Он хотел добавить «отец мой», но на этом слове запнулся: оно означало слишком многое — оно означало бледное осунувшееся лицо, любовь, которая, ожесточившись, исчезла, оставив лишь уважение, затем и оно было принесено в жертву, когда возникло подозрение, что возмужавший сын стал отступником.

— Но не римско-католического вероисповедания.

Доктор Циннер несколько минут молчал, не зная, как выразить в словах свою просьбу. Его губы буквально пересохли от жажды справедливости; она была словно стакан воды на столе в комнате другого человека. Мистер Оупи, казалось, заметил его смущение и добродушно сообщил:

— А я составляю маленькую антологию.

— Антологию? — машинально повторил доктор Циннер.

— Да, духовную антологию для мирян, нечто такое, что в англиканской церкви займет место римско-католической Книги Размышлений. — Его тонкая белая рука поглаживала черную замшевую обложку записной книжки. — Но я намерен копнуть поглубже. Римско-католические книги — как бы сказать? — касаются лишь религии. Я хочу, чтобы в моей были затронуты все стороны повседневной жизни. Вы играете в крикет?

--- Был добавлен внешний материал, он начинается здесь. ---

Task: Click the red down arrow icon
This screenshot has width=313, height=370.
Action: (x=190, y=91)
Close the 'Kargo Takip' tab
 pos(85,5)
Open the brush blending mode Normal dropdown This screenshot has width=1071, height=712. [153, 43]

Вопрос, застал доктора Циннера врасплох: он опять вспомнил, как стоял коленопреклоненный во тьме, совершая свой акт покаяния.

— Нет, нет.

— Ну, не важно. Вы поймете, что я имею в виду. Предположим, вы последний вступаете в игру, надеваете наколенники, восемь воротец уже свалены, надо сделать пятьдесят пробежек, и вы думаете: неужели на вас падет вся ответственность за исход игры? Ваши сомнения не устранит ни одна из обычных Книг Размышлений, и вы, может быть, и в самом деле начнете немного сомневаться в религии. Моя цель — удовлетворить потребность такого человека.

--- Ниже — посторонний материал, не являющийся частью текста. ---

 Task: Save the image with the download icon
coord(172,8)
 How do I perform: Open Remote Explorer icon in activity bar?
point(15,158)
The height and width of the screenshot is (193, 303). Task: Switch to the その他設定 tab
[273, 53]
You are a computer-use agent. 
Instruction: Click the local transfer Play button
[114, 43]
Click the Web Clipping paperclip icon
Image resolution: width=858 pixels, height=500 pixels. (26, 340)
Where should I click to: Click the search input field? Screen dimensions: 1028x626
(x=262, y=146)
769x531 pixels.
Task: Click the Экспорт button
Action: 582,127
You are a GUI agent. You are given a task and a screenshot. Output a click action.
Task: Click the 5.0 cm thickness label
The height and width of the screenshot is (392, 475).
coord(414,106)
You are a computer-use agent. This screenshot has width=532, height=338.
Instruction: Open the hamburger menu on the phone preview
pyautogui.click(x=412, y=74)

Мистер Оупи говорил быстро, с воодушевлением, и доктор Циннер решил, что сам он недостаточно знает английский язык. Он не понимал значения слов «наколенники», «ворота», «пробежки», хотя и знал, что это связано с английской игрой в крикет; последние пять лет он уже слышал эти слова, и они ассоциировались в его сознании с обдуваемой соленым ветром площадкой, покрытой дерном, с надзором за непокорными детьми, занятыми игрой, искусством которой он не владел; но религиозное значение этих слов не доходило до него. Он подумал, что священник употребляет их метафорически: ответственность, перерождение, потребность человека — эти слова он понимал, и они давали ему возможность выразить свою просьбу священнику.

— Я хотел бы поговорить с вами об исповеди.

При звуке этих слов он на мгновение вновь стал молодым.

— Это трудная тема, — ответил мистер Оупи. Он с минуту рассматривал свои руки и потом быстро заговорил: — Я не смотрю на исповедь догматически. Думаю, здесь много можно сказать в защиту римско-католической церкви. Современная психология действует в том же направлении. Есть нечто общее в отношениях между исповедником и исповедующимся и между психоаналитиком и его пациентом. Конечно, существует и разница — исповедующийся хочет, чтобы ему отпустили грехи. Но эта разница, — торопливо продолжал мистер Оупи, когда доктор Циннер попытался что-то сказать, — в конце концов, не так уж велика. В первом случае о грехах говорят для того, чтобы они были отпущены, и человек ушел бы из исповедальни с просветленной душой и с намерением начать жить по-новому; во втором случае одно лишь обсуждение грехов пациента и выявление бессознательных причин его поведения делается для того, чтобы исключить само желание совершать грехи. Пациент уходит от психоаналитика полный энергии, а также с намерением начать жить по новому.

Дверь из коридора отворилась, и в купе вошел мужчина.